» Directions: Would you give all of the records again, exactly as they read?
***** Dataset extract *****
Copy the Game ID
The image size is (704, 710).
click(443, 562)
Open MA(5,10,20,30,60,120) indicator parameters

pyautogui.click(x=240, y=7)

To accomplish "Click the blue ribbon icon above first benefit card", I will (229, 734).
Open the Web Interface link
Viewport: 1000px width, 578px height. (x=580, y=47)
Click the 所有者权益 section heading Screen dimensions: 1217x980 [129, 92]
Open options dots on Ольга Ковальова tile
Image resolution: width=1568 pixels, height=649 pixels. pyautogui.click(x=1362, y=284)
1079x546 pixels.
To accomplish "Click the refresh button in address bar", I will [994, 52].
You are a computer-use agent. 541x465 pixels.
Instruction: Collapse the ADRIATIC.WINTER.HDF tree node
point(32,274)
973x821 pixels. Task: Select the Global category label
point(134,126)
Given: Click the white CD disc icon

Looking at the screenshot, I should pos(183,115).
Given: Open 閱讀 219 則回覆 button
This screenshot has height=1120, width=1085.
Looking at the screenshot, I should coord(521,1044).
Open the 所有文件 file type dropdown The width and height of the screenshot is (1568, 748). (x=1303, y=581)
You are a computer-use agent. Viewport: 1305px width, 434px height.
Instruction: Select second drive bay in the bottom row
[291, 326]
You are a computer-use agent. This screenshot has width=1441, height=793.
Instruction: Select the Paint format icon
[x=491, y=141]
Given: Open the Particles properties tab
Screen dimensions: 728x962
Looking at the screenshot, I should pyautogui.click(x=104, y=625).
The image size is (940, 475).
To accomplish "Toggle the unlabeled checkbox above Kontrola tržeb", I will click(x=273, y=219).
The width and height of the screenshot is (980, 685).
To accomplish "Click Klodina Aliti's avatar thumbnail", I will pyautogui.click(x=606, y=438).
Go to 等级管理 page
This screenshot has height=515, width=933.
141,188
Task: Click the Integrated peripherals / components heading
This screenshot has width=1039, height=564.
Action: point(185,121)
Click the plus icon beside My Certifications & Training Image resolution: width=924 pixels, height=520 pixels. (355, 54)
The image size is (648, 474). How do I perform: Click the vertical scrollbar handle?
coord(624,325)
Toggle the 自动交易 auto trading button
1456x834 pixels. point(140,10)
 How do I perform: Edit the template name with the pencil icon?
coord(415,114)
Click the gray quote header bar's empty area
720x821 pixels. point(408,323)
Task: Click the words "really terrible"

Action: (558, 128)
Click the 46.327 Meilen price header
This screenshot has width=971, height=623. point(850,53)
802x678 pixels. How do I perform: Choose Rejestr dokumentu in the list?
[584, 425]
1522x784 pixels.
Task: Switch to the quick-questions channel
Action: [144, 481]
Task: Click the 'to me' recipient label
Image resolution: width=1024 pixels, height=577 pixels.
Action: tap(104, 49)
*****
» Answer area:
Copy the Game ID
The image size is (704, 710).
click(443, 562)
Open MA(5,10,20,30,60,120) indicator parameters

pyautogui.click(x=240, y=7)

To accomplish "Click the blue ribbon icon above first benefit card", I will (229, 734).
Open the Web Interface link
Viewport: 1000px width, 578px height. (x=580, y=47)
Click the 所有者权益 section heading Screen dimensions: 1217x980 [129, 92]
Open options dots on Ольга Ковальова tile
Image resolution: width=1568 pixels, height=649 pixels. pyautogui.click(x=1362, y=284)
1079x546 pixels.
To accomplish "Click the refresh button in address bar", I will [994, 52].
You are a computer-use agent. 541x465 pixels.
Instruction: Collapse the ADRIATIC.WINTER.HDF tree node
point(32,274)
973x821 pixels. Task: Select the Global category label
point(134,126)
Given: Click the white CD disc icon

Looking at the screenshot, I should pos(183,115).
Given: Open 閱讀 219 則回覆 button
This screenshot has height=1120, width=1085.
Looking at the screenshot, I should coord(521,1044).
Open the 所有文件 file type dropdown The width and height of the screenshot is (1568, 748). (x=1303, y=581)
You are a computer-use agent. Viewport: 1305px width, 434px height.
Instruction: Select second drive bay in the bottom row
[291, 326]
You are a computer-use agent. This screenshot has width=1441, height=793.
Instruction: Select the Paint format icon
[x=491, y=141]
Given: Open the Particles properties tab
Screen dimensions: 728x962
Looking at the screenshot, I should pyautogui.click(x=104, y=625).
The image size is (940, 475).
To accomplish "Toggle the unlabeled checkbox above Kontrola tržeb", I will click(x=273, y=219).
The width and height of the screenshot is (980, 685).
To accomplish "Click Klodina Aliti's avatar thumbnail", I will pyautogui.click(x=606, y=438).
Go to 等级管理 page
This screenshot has height=515, width=933.
141,188
Task: Click the Integrated peripherals / components heading
This screenshot has width=1039, height=564.
Action: point(185,121)
Click the plus icon beside My Certifications & Training Image resolution: width=924 pixels, height=520 pixels. (355, 54)
The image size is (648, 474). How do I perform: Click the vertical scrollbar handle?
coord(624,325)
Toggle the 自动交易 auto trading button
1456x834 pixels. point(140,10)
 How do I perform: Edit the template name with the pencil icon?
coord(415,114)
Click the gray quote header bar's empty area
720x821 pixels. point(408,323)
Task: Click the words "really terrible"

Action: (558, 128)
Click the 46.327 Meilen price header
This screenshot has width=971, height=623. point(850,53)
802x678 pixels. How do I perform: Choose Rejestr dokumentu in the list?
[584, 425]
1522x784 pixels.
Task: Switch to the quick-questions channel
Action: [144, 481]
Task: Click the 'to me' recipient label
Image resolution: width=1024 pixels, height=577 pixels.
Action: tap(104, 49)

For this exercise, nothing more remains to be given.